-- BEGIN Extract --

Thread overview
Exposing pred from SortedRange and changes to algorithms that assumeSorted
Jan 12, 2018
aliak
Jan 12, 2018
Seb
Jan 12, 2018
aliak
January 12, 2018
Would it be an acceptable enhancement to phobos to expose the predicate in SortedRange (https://dlang.org/library/std/range/sorted_range.html)?

The rationale behind it would be so that functions like setDifference (https://dlang.org/library/std/algorithm/setops/set_difference.html) or any function that requires a sorted range to "run" does not need to be provided the sorting predicate, ie:

setDifference
largestPartialIntersection
largestPartialIntersectionWeighted
multiwayUnion
setIntersection
setSymmetricDifference
setUnion
multiwayMerge

Where functions do required ranges to be sorted and a predicate passed in, this enhancement should reduce programmer errors (i.e. providing the wrong predicate to the algorithm that was used to sort the range that you want to operate on). The sortedrange knows how it was sorted, so there should be no need to duplicate that (unless there are maybe some valid reasons?).

It would also make for SortedRange itself to be made lighter (maybe not a good idea at this point but it can be done at least) by moving it's functionality in to algorithms that are already there. Eg, "SortedRange.contains" can be done by algorithm.canFind:

auto canFind(Range, T)(Range range, T element) if (isSortedRange!Range) {
  // do binary search for element
}

PS: Is this the correct place for posts like this? Apologies if not :s

January 12, 2018
On Friday, 12 January 2018 at 09:52:36 UTC, aliak wrote:
> Would it be an acceptable enhancement to phobos to expose the predicate in SortedRange (https://dlang.org/library/std/range/sorted_range.html)?

-- END Extract --
-- BEGIN Given data --

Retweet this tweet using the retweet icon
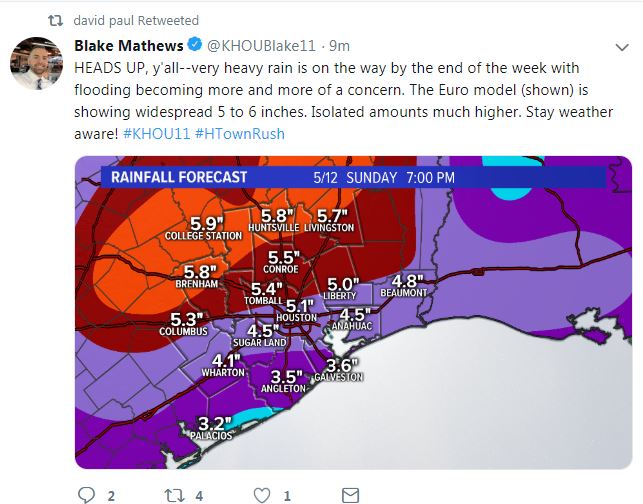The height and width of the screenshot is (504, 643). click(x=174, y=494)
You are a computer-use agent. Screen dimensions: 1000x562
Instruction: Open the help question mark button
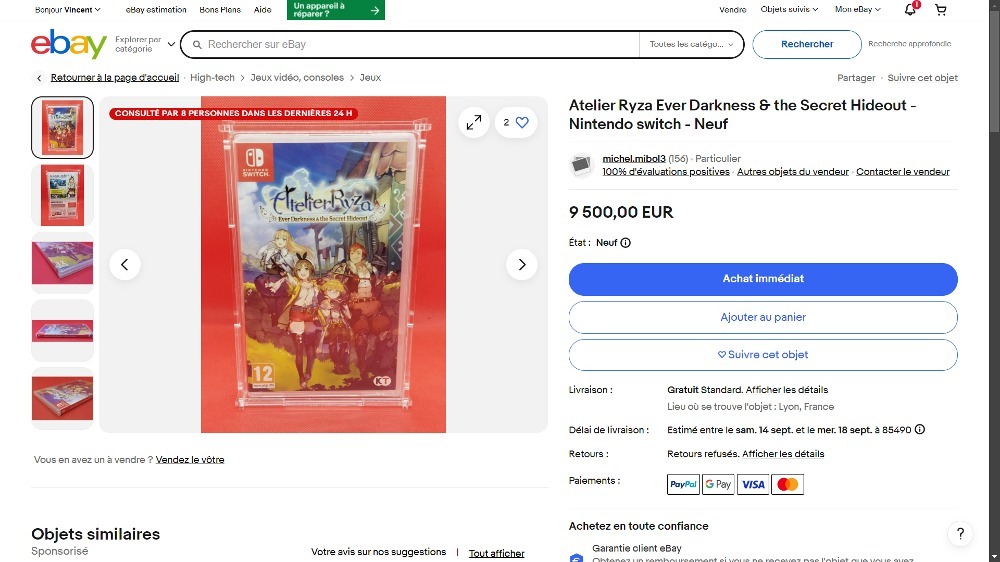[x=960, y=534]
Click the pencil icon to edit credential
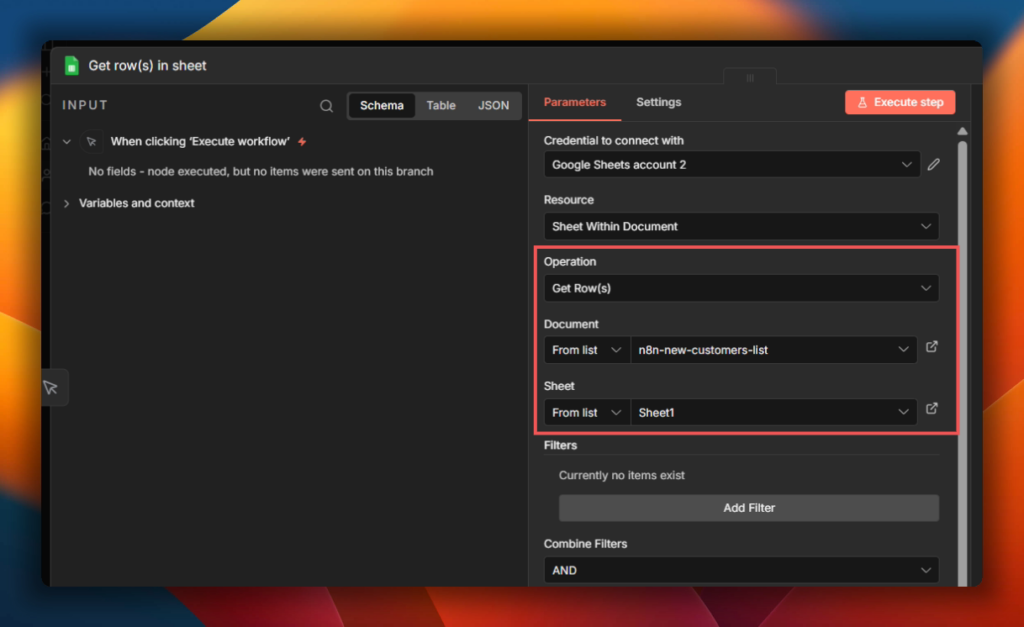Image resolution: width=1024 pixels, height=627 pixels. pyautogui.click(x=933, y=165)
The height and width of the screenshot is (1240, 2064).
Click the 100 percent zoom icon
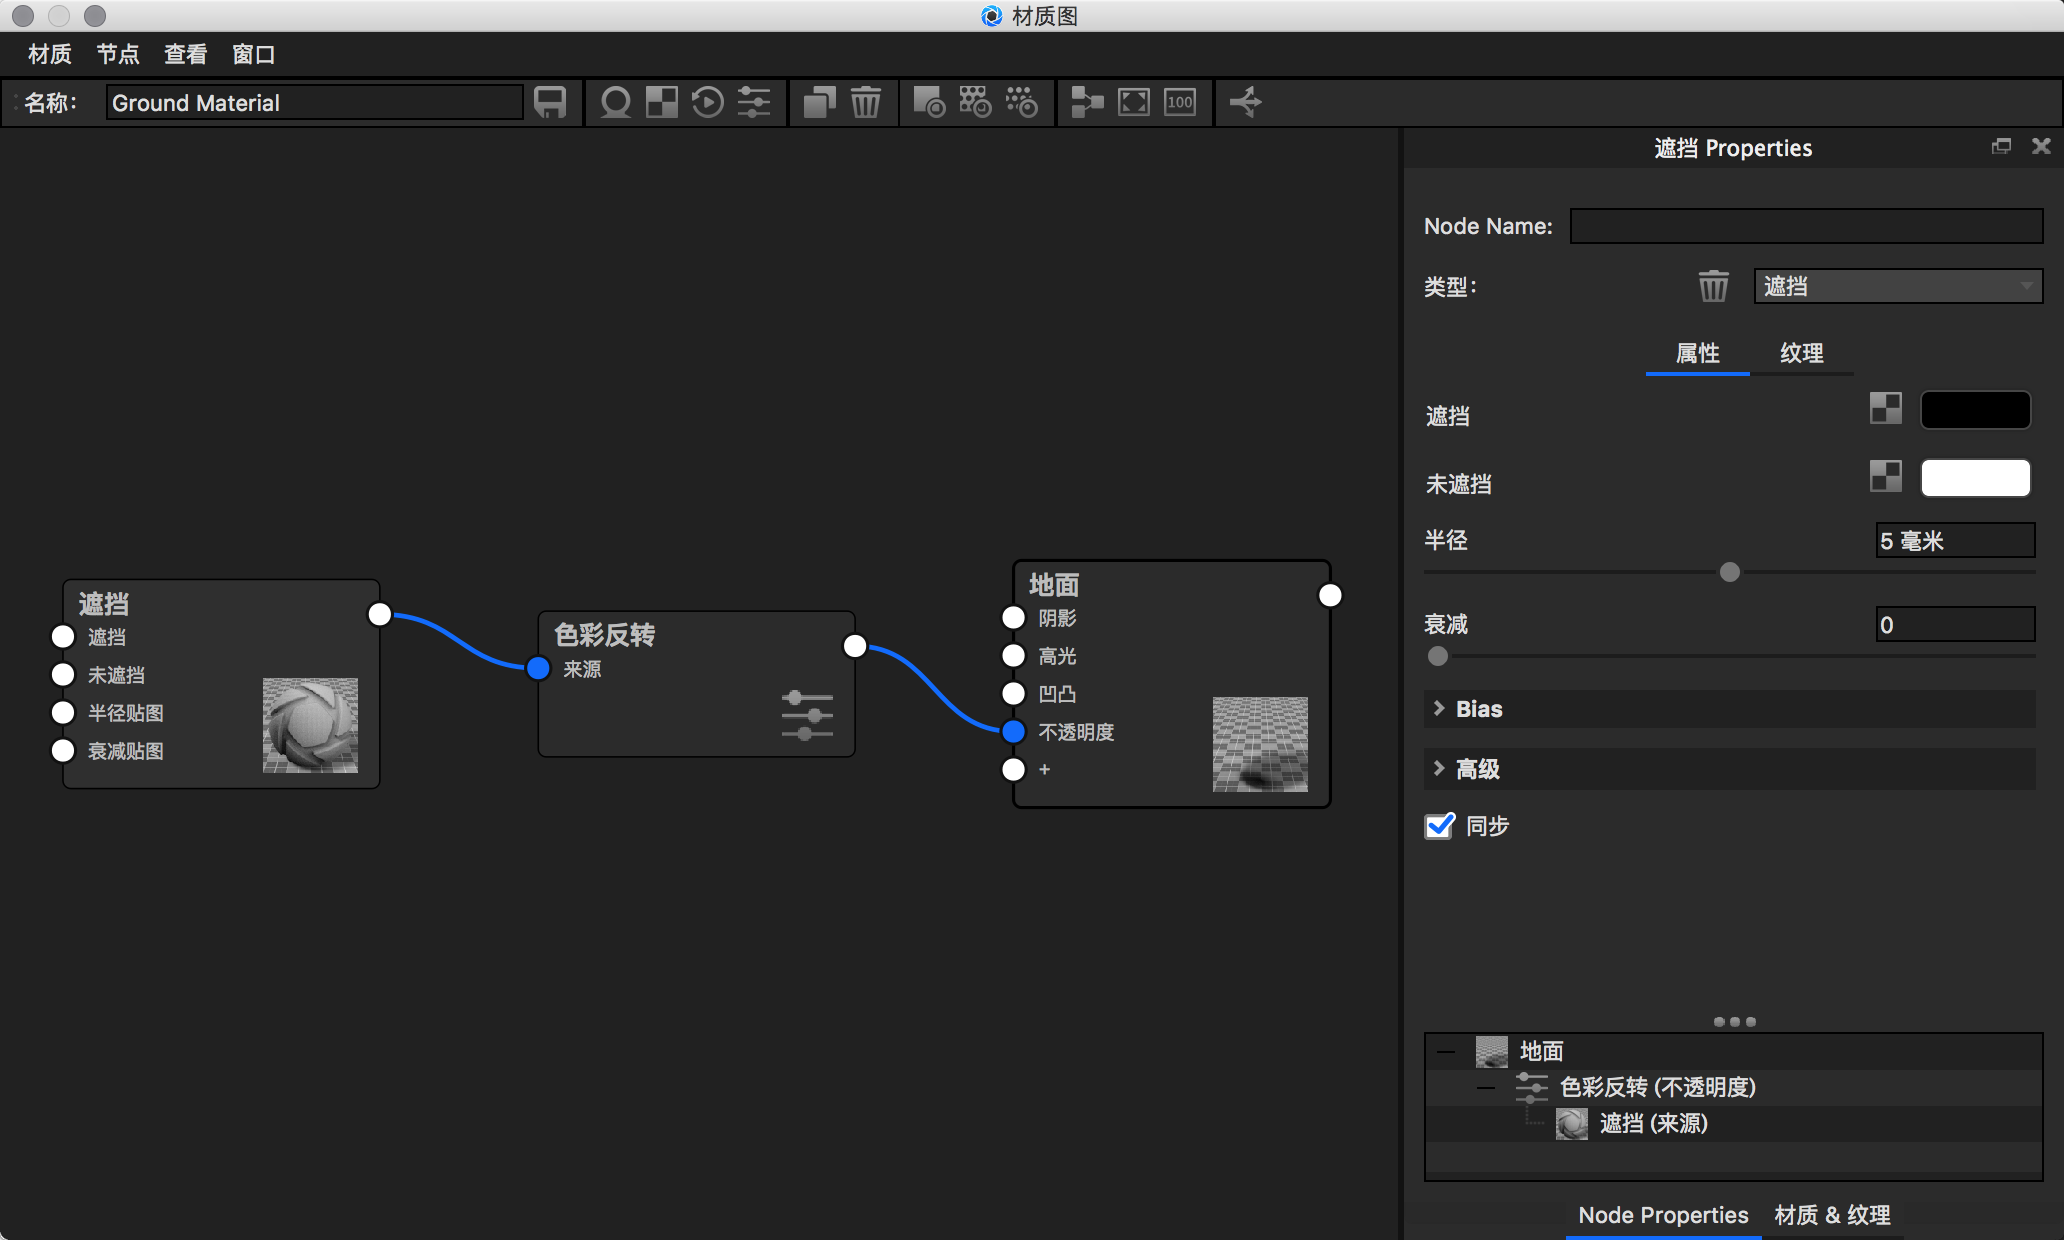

-- END Given data --

● Problems and tasks
a: In the thread on exposing the SortedRange predicate, which existing algorithm is proposed as a way to perform "SortedRange.contains"?
b: Extend the thread on exposing the SortedRange predicate, starting after the quoted line that ends it.

● Answers to the exercise
a: algorithm.canFind

b:
>
> The rationale behind it would be so that functions like setDifference (https://dlang.org/library/std/algorithm/setops/set_difference.html) or any function that requires a sorted range to "run" does not need to be provided the sorting predicate, ie:
>
> setDifference
> largestPartialIntersection
> largestPartialIntersectionWeighted
> multiwayUnion
> setIntersection
> setSymmetricDifference
> setUnion
> multiwayMerge
>
> Where functions do required ranges to be sorted and a predicate passed in, this enhancement should reduce programmer errors (i.e. providing the wrong predicate to the algorithm that was used to sort the range that you want to operate on). The sortedrange knows how it was sorted, so there should be no need to duplicate that (unless there are maybe some valid reasons?).
>
> It would also make for SortedRange itself to be made lighter (maybe not a good idea at this point but it can be done at least) by moving it's functionality in to algorithms that are already there. Eg, "SortedRange.contains" can be done by algorithm.canFind:
>
> auto canFind(Range, T)(Range range, T element) if (isSortedRange!Range) {
>   // do binary search for element
> }

canFind uses find internally, which already has a shortcut for SortedRange.
I don't like contains either, but the idea was to have a separate method with different performance guarantees as canFind is typically O(n).
Anyways I have tried to deprecate it:

https://github.com/dlang/phobos/pull/5651

Maybe you have better arguments?

----

Now to your main question:

Exposing doesn't help much, because you can't compare them, but there is WIP on lambda comparisons:

https://github.com/dlang/dmd/pull/7484

With it, the default lamdas can be compared for equality and what you want to do can/will be done.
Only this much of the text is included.